## Directions for this task
Your response should contain every line from the data below that holds the string "radio".

## Dataset excerpts
§ §

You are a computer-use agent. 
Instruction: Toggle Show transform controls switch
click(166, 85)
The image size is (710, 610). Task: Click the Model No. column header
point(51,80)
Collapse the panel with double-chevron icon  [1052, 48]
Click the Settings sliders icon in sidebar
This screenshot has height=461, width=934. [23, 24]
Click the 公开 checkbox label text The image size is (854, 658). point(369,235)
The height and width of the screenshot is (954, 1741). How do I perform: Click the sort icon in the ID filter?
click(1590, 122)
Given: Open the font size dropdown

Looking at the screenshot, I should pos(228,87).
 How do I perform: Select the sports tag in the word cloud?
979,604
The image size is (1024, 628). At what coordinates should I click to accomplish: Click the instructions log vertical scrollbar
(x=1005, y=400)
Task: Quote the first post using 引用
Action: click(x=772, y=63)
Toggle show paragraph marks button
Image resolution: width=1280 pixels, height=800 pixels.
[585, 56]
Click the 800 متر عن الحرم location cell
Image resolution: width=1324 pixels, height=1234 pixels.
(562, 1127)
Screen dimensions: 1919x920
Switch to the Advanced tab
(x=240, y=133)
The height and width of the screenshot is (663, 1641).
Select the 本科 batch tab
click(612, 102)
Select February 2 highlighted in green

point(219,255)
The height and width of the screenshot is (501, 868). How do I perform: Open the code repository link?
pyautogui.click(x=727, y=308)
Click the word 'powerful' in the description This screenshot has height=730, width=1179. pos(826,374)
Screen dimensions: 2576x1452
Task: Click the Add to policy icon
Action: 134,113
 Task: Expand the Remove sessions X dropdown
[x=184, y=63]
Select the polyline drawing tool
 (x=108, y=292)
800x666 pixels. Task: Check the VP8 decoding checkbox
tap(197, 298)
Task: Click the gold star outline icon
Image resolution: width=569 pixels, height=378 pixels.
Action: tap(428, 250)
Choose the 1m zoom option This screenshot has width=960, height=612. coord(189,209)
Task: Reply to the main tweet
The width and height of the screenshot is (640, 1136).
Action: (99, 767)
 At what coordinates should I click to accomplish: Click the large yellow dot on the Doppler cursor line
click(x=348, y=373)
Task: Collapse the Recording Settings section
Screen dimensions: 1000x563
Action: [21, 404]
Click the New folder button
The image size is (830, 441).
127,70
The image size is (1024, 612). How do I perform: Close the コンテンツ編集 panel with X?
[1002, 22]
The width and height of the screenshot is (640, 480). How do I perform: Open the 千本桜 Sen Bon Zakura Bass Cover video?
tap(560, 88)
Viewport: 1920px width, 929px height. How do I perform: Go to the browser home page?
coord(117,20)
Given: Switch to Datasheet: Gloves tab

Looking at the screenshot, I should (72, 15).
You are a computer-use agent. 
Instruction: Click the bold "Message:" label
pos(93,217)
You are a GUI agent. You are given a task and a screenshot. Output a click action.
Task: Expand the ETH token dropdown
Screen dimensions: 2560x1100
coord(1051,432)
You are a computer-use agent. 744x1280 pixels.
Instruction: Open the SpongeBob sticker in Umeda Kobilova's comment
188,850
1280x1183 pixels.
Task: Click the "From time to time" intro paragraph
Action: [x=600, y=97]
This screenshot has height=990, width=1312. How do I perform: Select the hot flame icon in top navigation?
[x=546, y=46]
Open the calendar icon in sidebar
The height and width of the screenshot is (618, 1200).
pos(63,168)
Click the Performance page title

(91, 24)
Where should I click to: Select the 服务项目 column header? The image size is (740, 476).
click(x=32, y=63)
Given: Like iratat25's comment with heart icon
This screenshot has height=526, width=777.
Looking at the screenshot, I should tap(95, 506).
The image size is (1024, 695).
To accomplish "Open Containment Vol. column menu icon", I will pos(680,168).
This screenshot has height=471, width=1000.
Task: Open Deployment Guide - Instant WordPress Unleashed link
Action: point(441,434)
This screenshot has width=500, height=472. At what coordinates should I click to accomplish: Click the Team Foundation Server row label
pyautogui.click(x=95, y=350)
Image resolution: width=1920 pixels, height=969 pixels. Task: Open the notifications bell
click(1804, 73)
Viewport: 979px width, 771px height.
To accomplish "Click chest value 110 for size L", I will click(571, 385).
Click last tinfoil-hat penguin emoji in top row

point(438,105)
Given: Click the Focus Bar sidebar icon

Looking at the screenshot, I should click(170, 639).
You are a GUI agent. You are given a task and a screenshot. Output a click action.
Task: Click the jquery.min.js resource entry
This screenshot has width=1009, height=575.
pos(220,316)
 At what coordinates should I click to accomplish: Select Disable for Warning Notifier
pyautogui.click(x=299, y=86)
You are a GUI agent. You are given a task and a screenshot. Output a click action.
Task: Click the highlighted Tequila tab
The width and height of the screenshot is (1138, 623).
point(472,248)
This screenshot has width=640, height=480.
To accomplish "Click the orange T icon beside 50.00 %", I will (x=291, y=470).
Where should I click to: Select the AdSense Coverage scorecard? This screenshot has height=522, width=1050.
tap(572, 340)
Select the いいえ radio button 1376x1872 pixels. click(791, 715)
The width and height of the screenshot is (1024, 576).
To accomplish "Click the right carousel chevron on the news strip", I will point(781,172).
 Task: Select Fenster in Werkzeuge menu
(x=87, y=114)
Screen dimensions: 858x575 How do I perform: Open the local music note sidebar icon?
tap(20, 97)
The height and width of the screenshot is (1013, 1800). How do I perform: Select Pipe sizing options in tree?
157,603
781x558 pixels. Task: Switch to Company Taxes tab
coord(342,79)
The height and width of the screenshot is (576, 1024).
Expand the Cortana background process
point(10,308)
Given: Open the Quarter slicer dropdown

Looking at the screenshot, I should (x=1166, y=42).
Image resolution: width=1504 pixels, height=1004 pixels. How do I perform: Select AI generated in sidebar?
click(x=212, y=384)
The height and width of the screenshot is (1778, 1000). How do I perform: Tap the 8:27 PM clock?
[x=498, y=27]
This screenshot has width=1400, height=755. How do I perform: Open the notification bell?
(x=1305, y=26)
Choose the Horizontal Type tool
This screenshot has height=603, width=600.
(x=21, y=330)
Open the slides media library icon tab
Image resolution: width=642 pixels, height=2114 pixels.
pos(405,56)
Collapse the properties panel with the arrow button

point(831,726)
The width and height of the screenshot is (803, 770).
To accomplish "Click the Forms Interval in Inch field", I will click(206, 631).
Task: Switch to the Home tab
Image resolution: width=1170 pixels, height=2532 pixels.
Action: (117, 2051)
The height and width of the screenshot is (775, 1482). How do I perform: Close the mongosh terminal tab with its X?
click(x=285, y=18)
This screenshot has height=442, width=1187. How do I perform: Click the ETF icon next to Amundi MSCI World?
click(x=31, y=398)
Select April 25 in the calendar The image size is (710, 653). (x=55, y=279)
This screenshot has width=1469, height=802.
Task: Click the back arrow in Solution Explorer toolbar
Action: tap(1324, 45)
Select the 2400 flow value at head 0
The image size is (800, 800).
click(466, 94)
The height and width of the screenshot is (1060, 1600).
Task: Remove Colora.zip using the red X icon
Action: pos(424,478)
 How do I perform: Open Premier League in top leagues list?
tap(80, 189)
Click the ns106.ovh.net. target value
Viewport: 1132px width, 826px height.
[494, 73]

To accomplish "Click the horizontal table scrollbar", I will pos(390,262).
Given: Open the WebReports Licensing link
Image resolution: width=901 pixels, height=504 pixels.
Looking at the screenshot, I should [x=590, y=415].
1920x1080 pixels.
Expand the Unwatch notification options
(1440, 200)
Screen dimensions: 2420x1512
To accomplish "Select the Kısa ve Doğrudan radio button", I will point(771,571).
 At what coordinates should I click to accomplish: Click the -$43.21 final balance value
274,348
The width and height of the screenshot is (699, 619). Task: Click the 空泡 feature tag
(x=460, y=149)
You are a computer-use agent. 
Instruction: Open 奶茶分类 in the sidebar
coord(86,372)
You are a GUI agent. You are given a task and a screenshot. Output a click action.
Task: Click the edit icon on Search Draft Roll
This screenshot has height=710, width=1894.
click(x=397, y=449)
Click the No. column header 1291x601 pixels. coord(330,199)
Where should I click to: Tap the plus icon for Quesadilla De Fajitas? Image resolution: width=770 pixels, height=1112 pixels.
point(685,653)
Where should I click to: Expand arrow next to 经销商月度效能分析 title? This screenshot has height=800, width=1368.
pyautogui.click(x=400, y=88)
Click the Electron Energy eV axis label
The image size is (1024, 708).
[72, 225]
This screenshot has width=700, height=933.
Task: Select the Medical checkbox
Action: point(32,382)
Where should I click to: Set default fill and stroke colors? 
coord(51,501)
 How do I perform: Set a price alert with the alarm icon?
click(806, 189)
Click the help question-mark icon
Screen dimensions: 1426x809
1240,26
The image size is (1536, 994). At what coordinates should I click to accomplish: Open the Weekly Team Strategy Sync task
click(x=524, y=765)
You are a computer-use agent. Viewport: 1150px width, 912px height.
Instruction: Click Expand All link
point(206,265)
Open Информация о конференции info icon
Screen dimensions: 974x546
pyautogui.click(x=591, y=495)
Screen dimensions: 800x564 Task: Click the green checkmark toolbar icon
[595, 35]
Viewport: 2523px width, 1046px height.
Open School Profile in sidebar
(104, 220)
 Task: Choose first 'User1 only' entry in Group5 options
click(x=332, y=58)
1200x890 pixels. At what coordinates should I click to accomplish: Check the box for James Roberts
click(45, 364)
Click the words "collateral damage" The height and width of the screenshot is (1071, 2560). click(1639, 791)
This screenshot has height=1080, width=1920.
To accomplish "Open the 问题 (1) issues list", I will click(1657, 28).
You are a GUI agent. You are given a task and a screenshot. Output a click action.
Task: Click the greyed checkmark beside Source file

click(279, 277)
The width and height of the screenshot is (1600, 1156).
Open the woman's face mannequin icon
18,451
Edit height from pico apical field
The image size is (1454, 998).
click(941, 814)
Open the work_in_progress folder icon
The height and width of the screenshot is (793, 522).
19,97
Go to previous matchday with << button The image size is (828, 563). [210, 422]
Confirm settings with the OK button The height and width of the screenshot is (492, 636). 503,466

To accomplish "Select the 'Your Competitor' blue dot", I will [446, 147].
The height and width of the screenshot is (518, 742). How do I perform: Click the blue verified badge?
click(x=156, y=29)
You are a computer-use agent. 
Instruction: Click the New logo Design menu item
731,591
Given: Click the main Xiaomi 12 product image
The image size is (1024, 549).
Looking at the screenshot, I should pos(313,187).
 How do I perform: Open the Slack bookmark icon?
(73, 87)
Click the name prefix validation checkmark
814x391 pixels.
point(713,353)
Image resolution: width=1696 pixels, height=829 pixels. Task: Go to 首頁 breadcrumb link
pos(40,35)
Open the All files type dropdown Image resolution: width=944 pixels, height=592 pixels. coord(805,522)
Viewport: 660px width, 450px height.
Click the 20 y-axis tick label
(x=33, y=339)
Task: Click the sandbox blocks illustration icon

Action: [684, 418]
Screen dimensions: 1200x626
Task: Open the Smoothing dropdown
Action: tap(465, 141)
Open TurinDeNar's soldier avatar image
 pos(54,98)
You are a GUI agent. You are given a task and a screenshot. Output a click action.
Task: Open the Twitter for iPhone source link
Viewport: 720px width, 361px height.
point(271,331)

§ §

## Problem solution
Select the いいえ radio button 1376x1872 pixels. click(791, 715)
To accomplish "Select the Kısa ve Doğrudan radio button", I will point(771,571).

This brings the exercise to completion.